Thursday, 18 October 2012

TTC Study Proposes Downtown Relief Line

TTC Study Proposes Downtown Relief Line
TTC Subway - At Broadview - Oct 18th 5:50pm


Toronto's TTC released a preliminary study today indicating that crowding on the Yonge Subway is set to get worst. Much, much worst... if you can believe that. Considering that the Yonge Line is already way over capacity, I don't see how that line handles 50% more people even with the new trains that were released last year and now coming into full service and upgraded signalling. The Yonge Line is a pure disaster of overcrowding, it makes Tokyo's Subway Line look like a Sunday Picnic. There is no excuse for a city as rich as Toronto to have such a shitty subway.

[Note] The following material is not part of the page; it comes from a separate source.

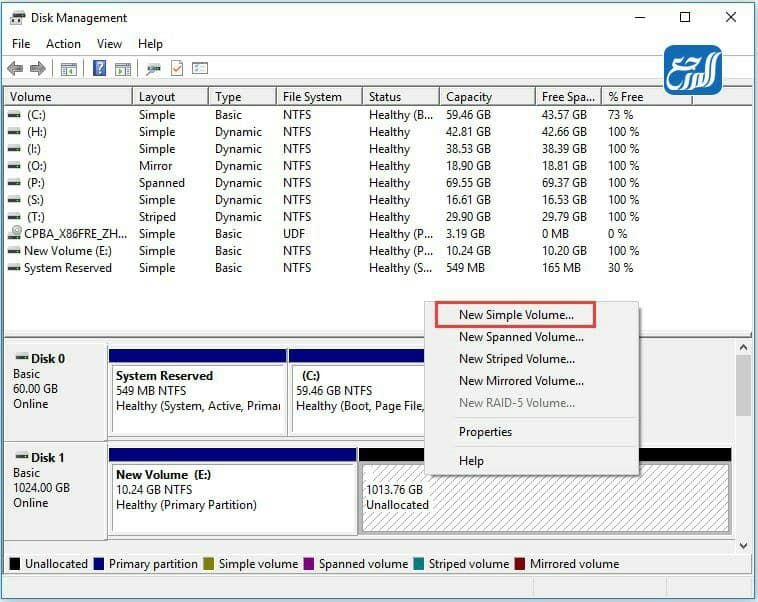Click the blue Help question mark icon

click(100, 69)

Thankfully, the TTC armed with its government funded study can report back for the greater good. The study, to make a long storey short says that in less than 20 years the Yonge Line demand will go from 116,000 morning trips to 236,000 trips. Don't know how they plan on doing that unless they turn the subway into a 60 mph conveyor belt. How do they handle the crush of this additional demand? The TTC is proposing a downtown relief line from Pale running south to King and then running west to take the pressure of the Yonge Line.

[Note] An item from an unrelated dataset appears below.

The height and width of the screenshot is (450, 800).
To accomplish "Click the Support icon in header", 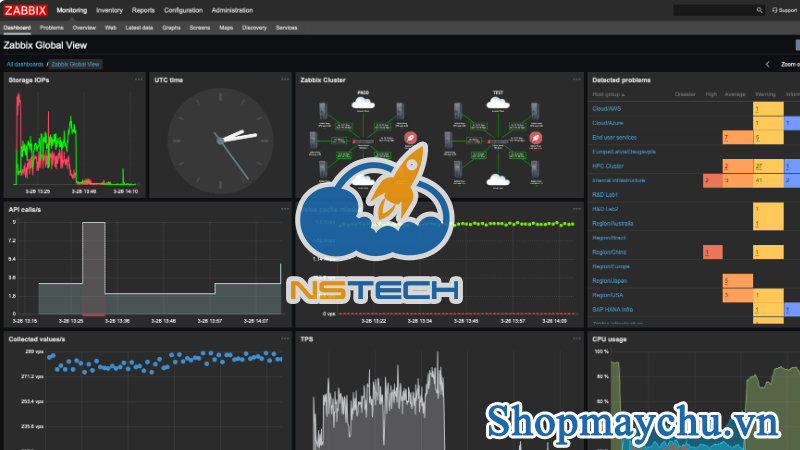I will pos(783,10).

The projected cost of this new plan is between 2.8 and 3.2 billion dollars. That my friends is no small change. Think about the additional western capacity that will be utilized by the new stops on the Spadina Extention that is currently under construction then add in a doubling of thr downtown population south of College and Carlton and you have the makings of subwaygeddon. You better get ready, it won't be pretty.


Cause and effect, Toronto is just to successful for its own good...




“Two weeks ago we hit a record ridership of 510 million trips over a 12 month period, we cracked the half a billion mark last year, next year we anticipate 528 million rides, so ridership continues to go up,” Brad Ross, Executive Director of Corporate Communications for the TTC said. “So we need to do some things to increase capacity as we see that ridership grow.”

To deal with the increased number of riders, the commission has taken steps to increase service along much-needed routes.

“We are doing some things with respect to new Toronto rocket subway trains, and a new signalling system that will give us some greater capacity but not for a very long time,” Ross said.

Over the last two months, the TTC has also increased service on 77 subway, streetcar, and bus routes.

According to Ross and officials at the TTC, an additional subway line could relieve the increasing pressure on the Yonge-University-Spadina line.

“We’re at capacity on the Yonge line, particularly at Bloor-Yonge station,” Ross said. “During peak times both in the morning and the afternoon, it is very, very crowded. It is at capacity. Sometimes you have to wait three, four trains before you can get on depending on the time of day.”

The TTC, Metrolinx, and the province of Ontario are also building expanded public transit across Toronto.

From The Toronto Star

Although there may be other means of taking up the additional ridership, the report says TTC and city staff are continuing to study the potential route and design of an additional downtown subway that would run south from the Danforth line, possibly from Pape Station, and then east along a street such as King.
That initial phase of the subway, commonly referred to as the downtown relief line, would cost about $3.2 billion, says the report.
The TTC’s new CEO Andy Byford has been calling for a downtown relief line to take the burden off the Yonge subway since he took the top job in February.
The $2.28 million study was approved by Toronto City Council in January. The TTC approved a second phase of the study, at a cost of $1 million, last month.